--- BEGIN ---
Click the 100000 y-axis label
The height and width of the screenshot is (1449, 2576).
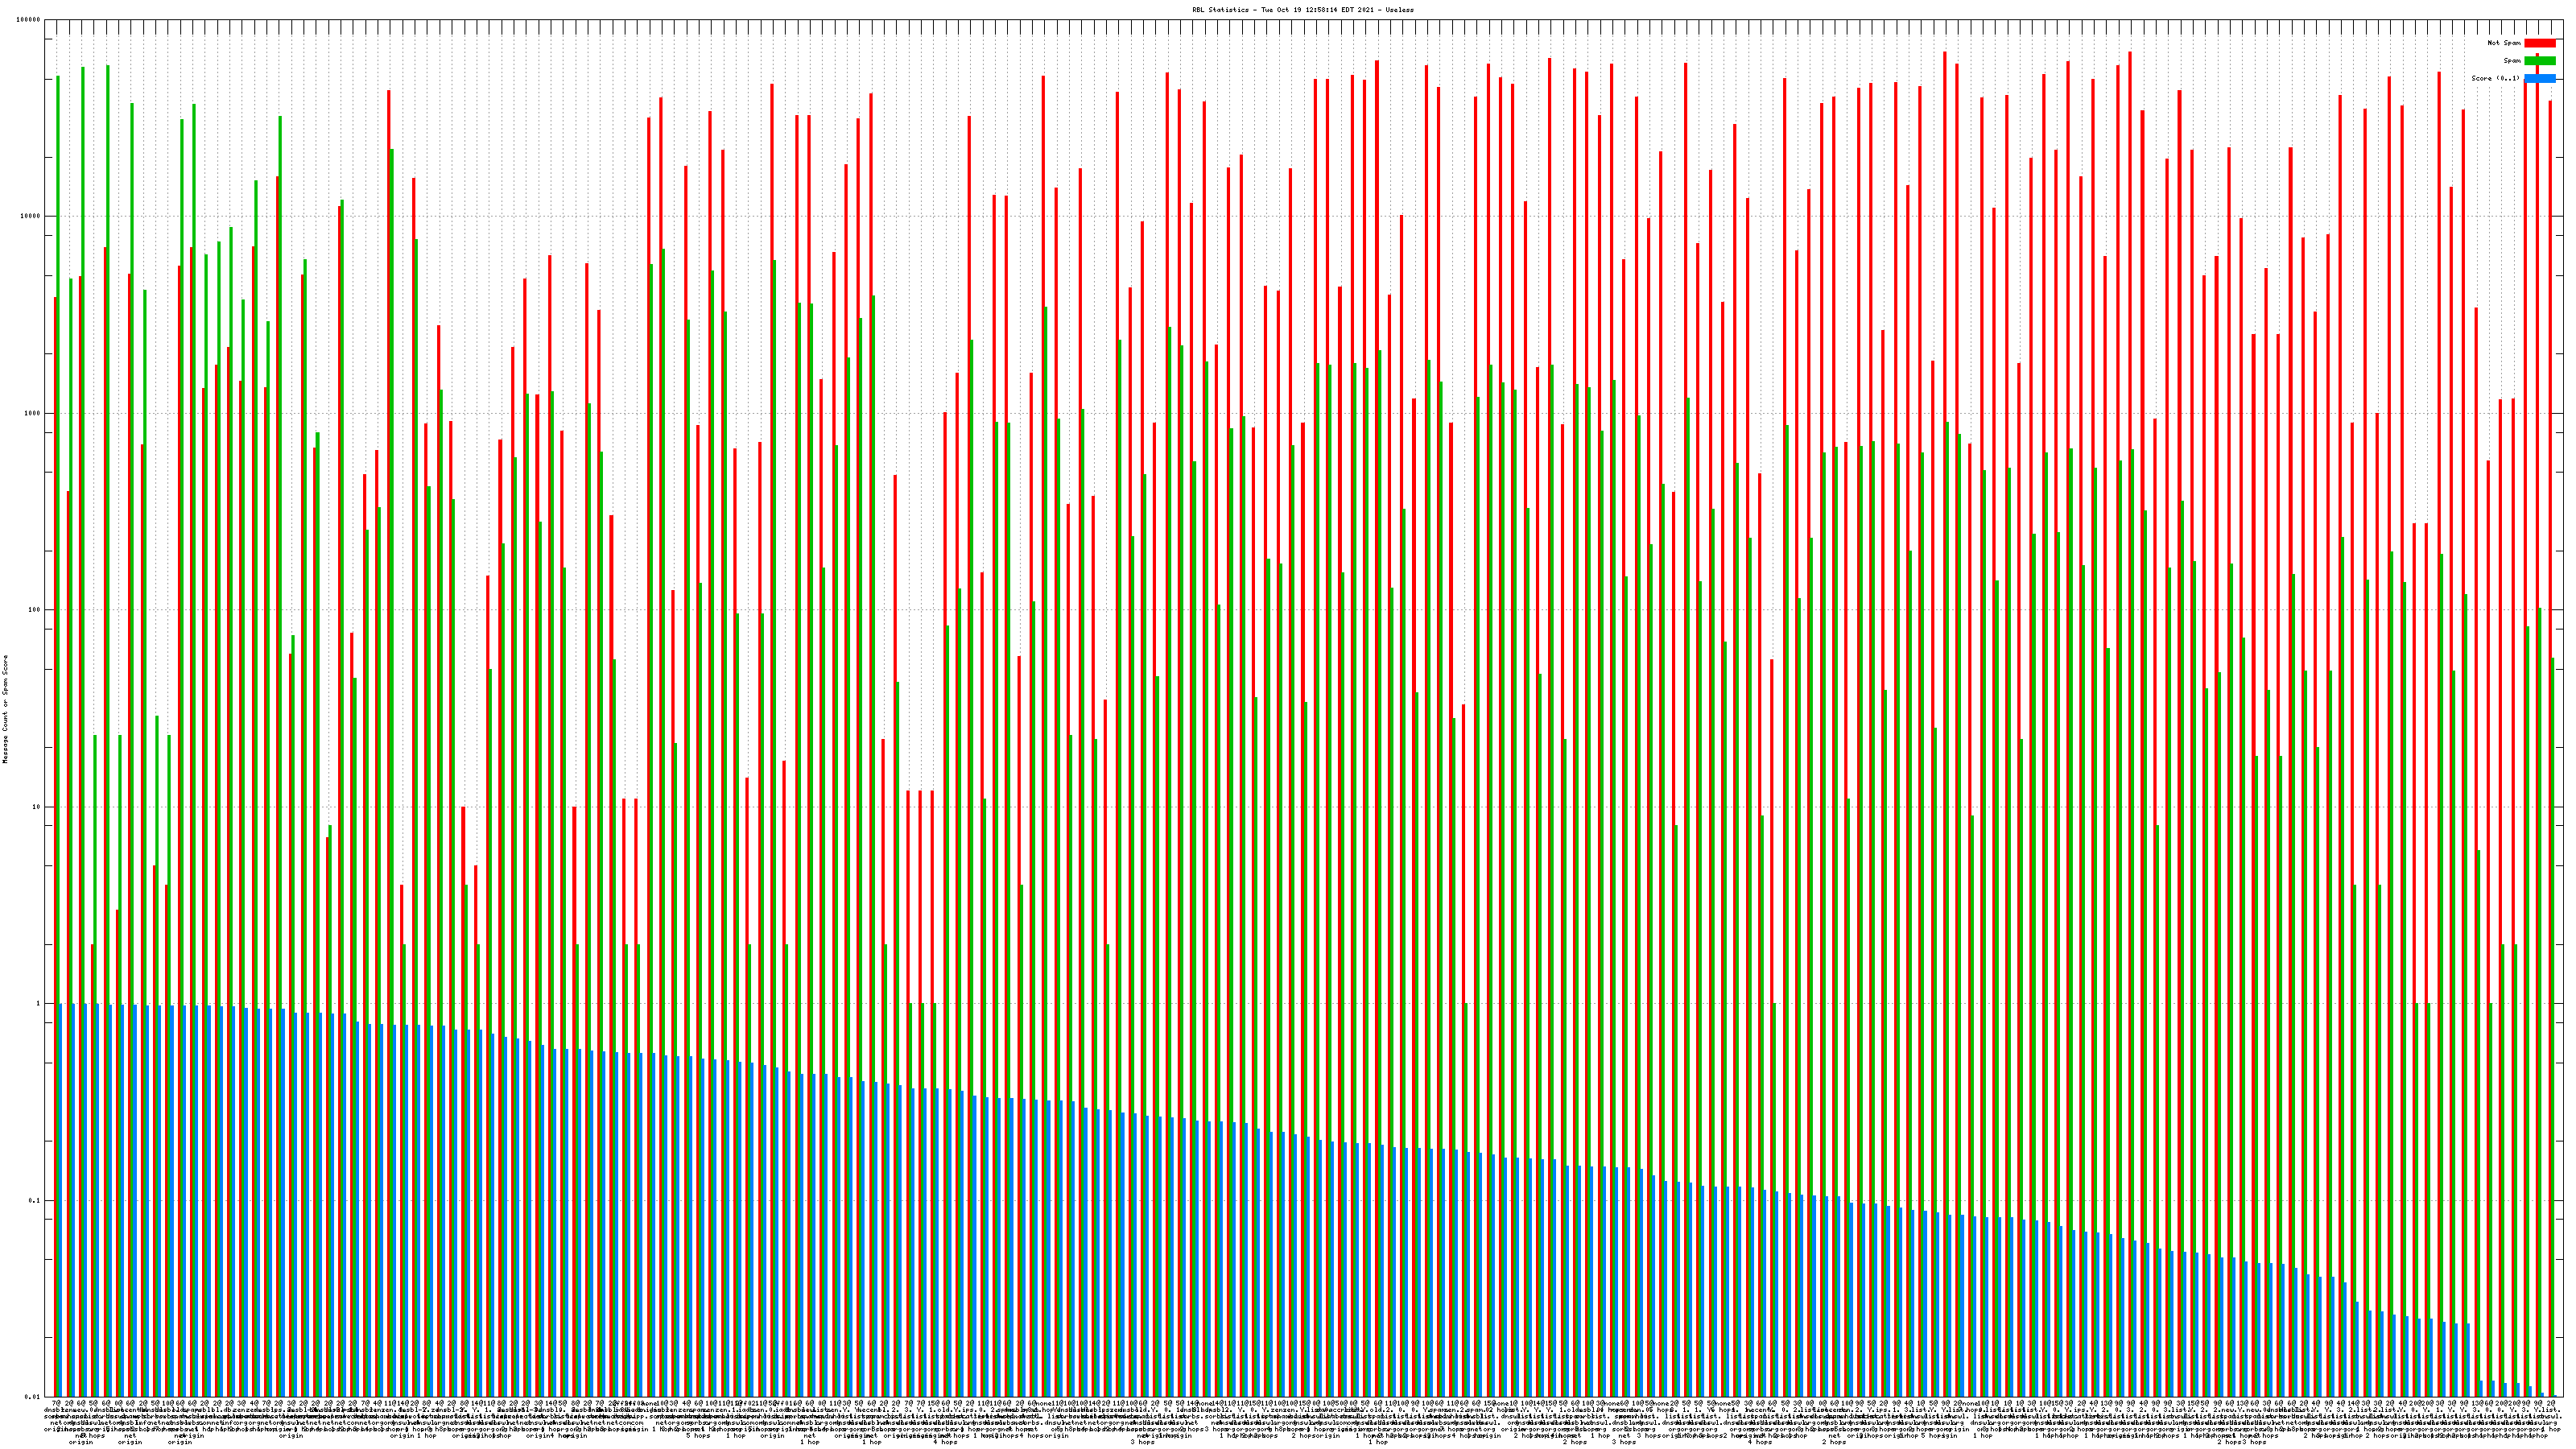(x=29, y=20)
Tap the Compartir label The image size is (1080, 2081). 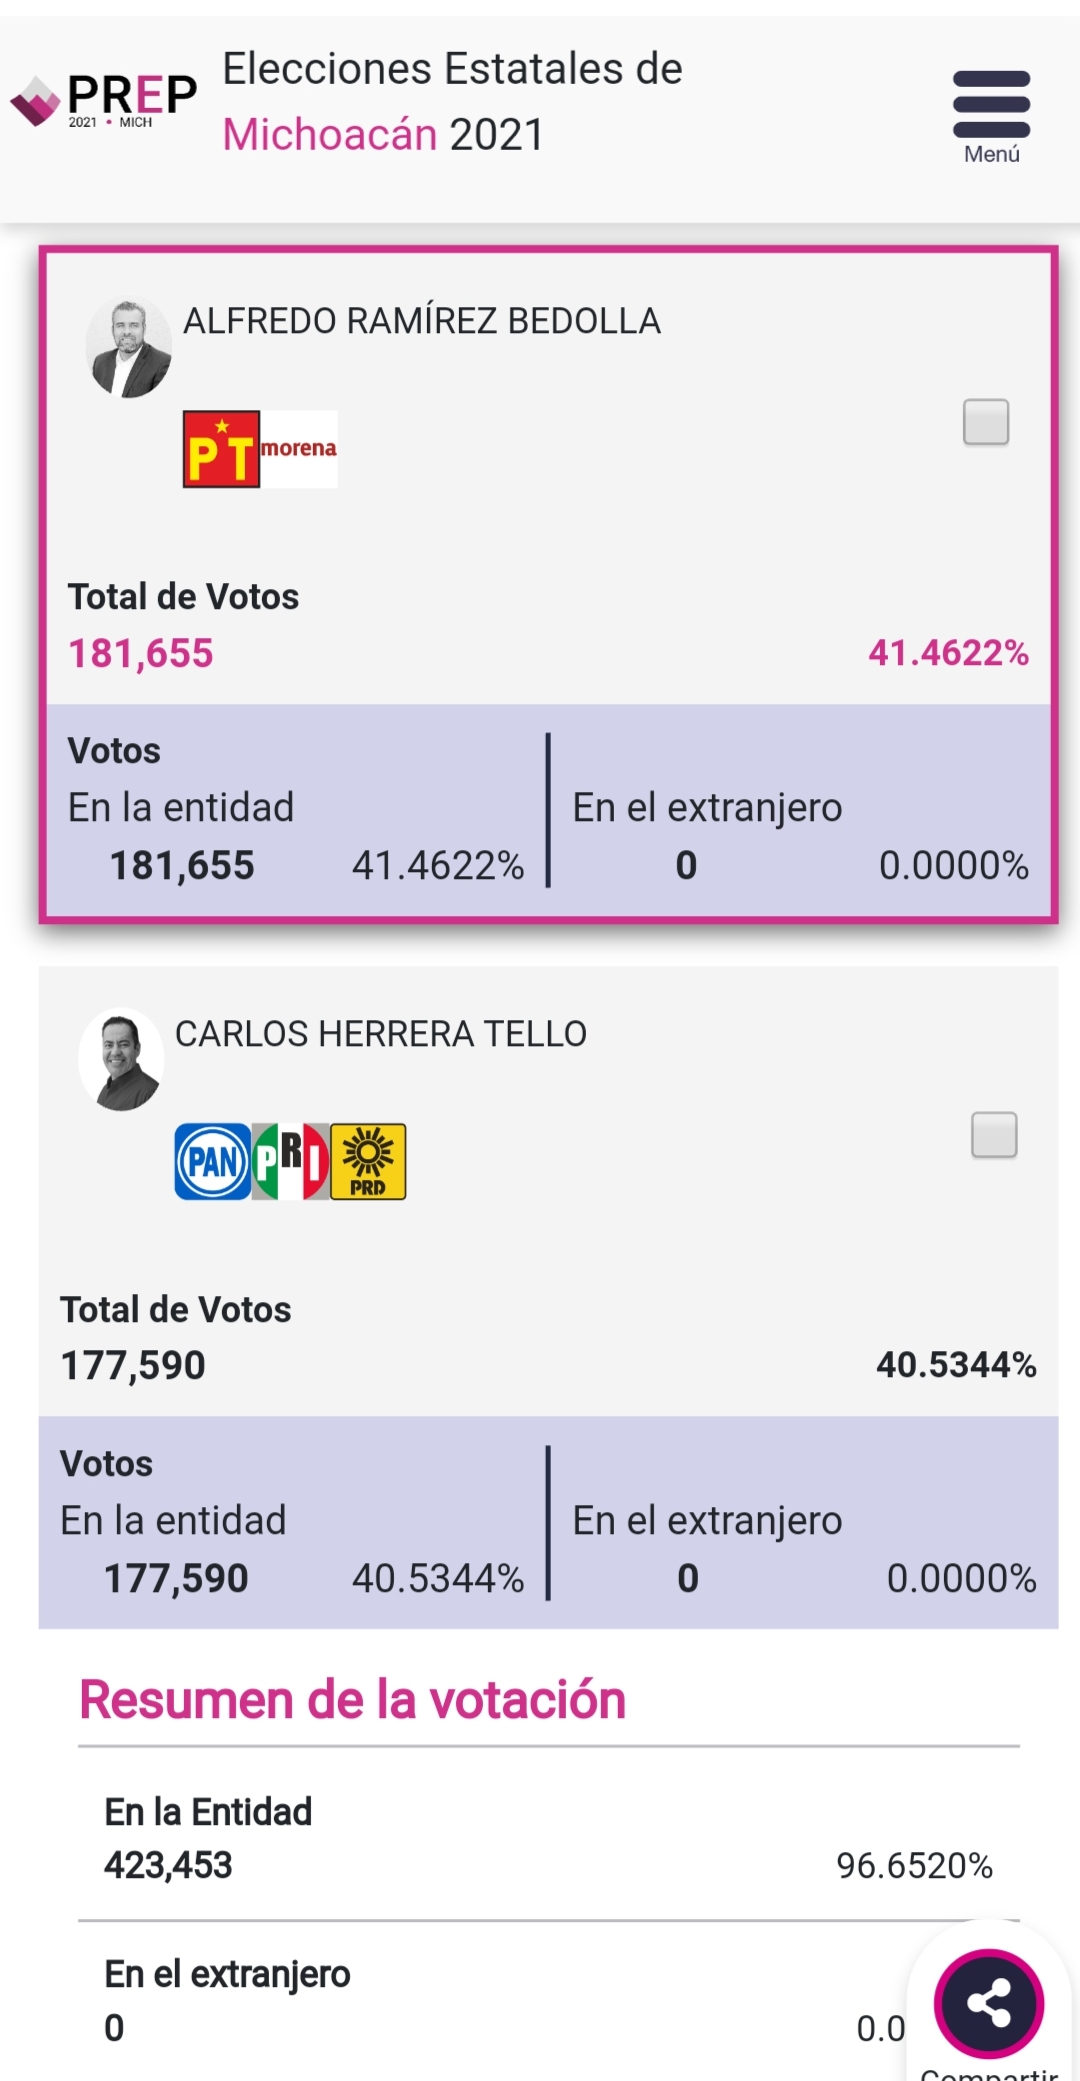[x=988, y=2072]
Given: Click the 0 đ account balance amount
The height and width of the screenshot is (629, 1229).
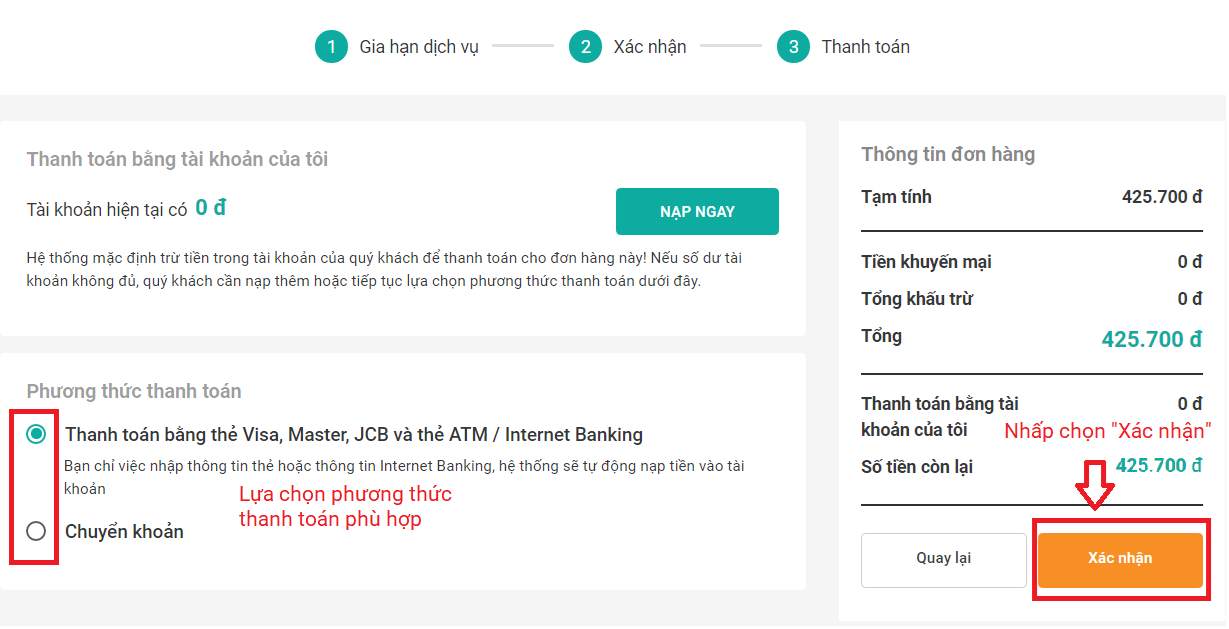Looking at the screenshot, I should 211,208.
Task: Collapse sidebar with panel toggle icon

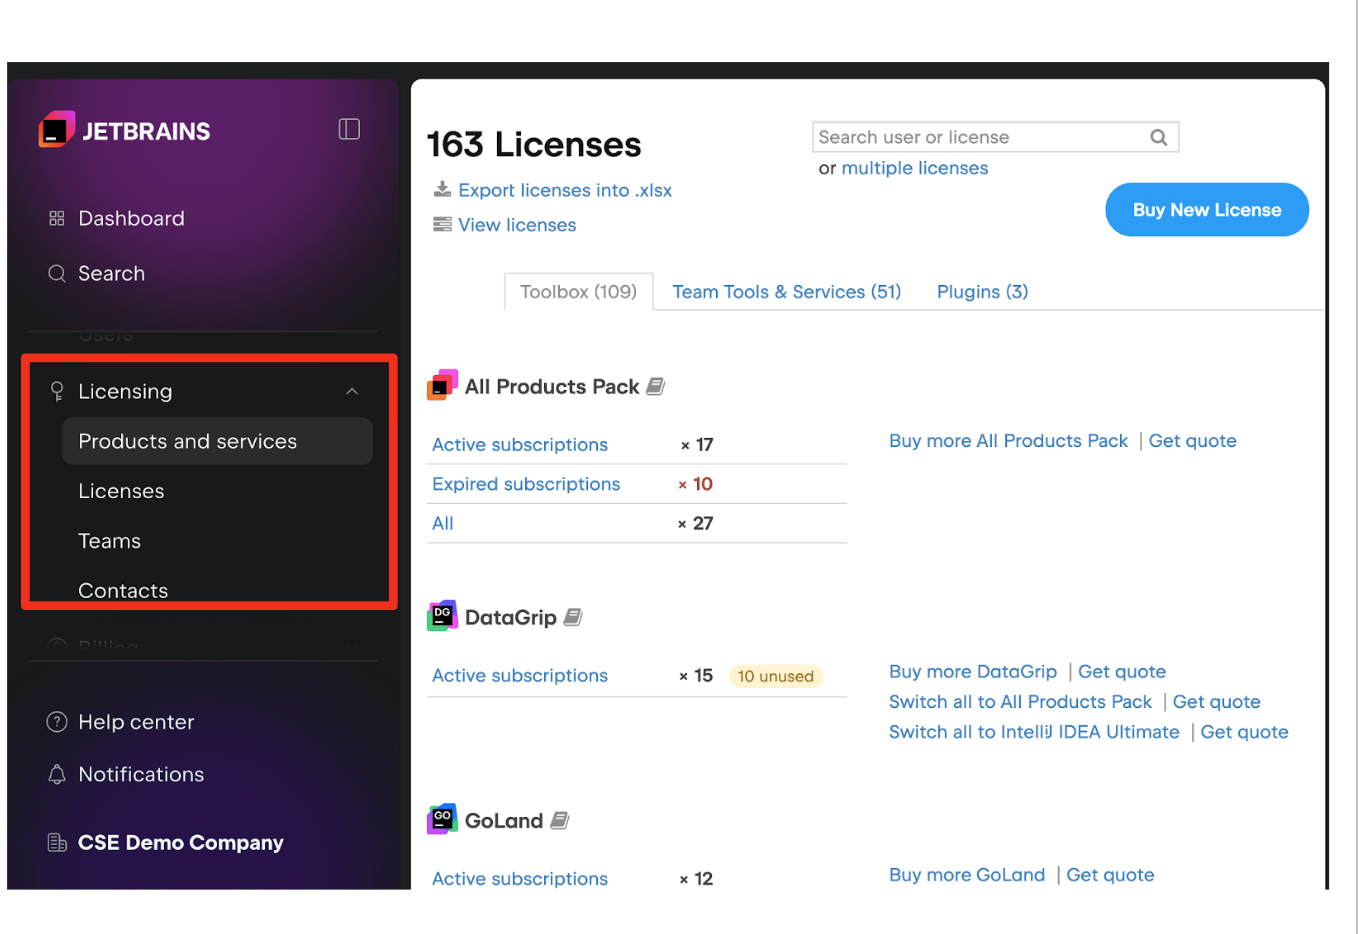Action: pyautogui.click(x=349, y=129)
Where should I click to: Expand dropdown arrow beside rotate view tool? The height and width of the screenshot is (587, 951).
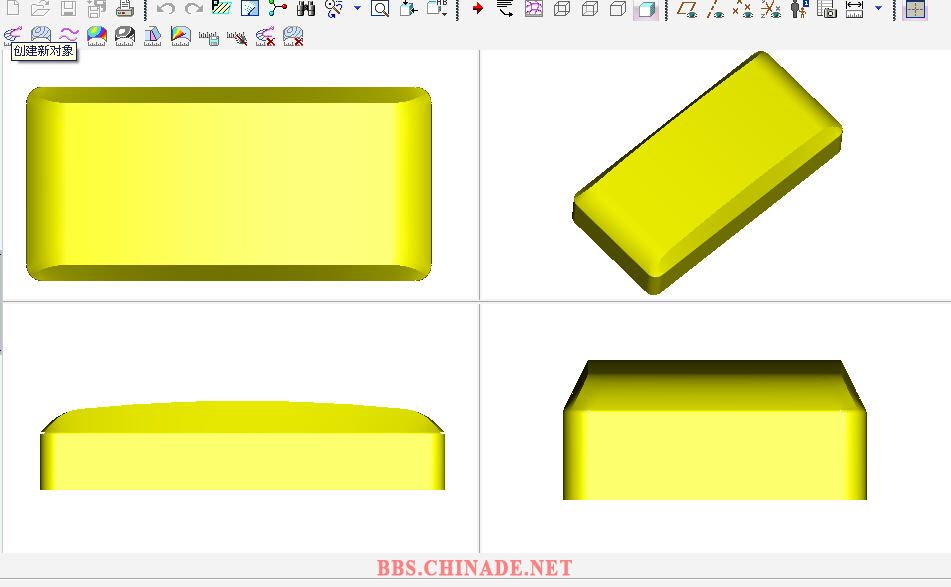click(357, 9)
--- END ---
Reproduce the data verbatim, beginning at the line that contains "Task: Collapse sidebar with panel toggle icon" and continuing through the end of the data. Omit the pictures from your reply.

Task: Collapse sidebar with panel toggle icon

Action: pyautogui.click(x=349, y=129)
Where should I click to: Expand dropdown arrow beside rotate view tool? The height and width of the screenshot is (587, 951).
click(357, 9)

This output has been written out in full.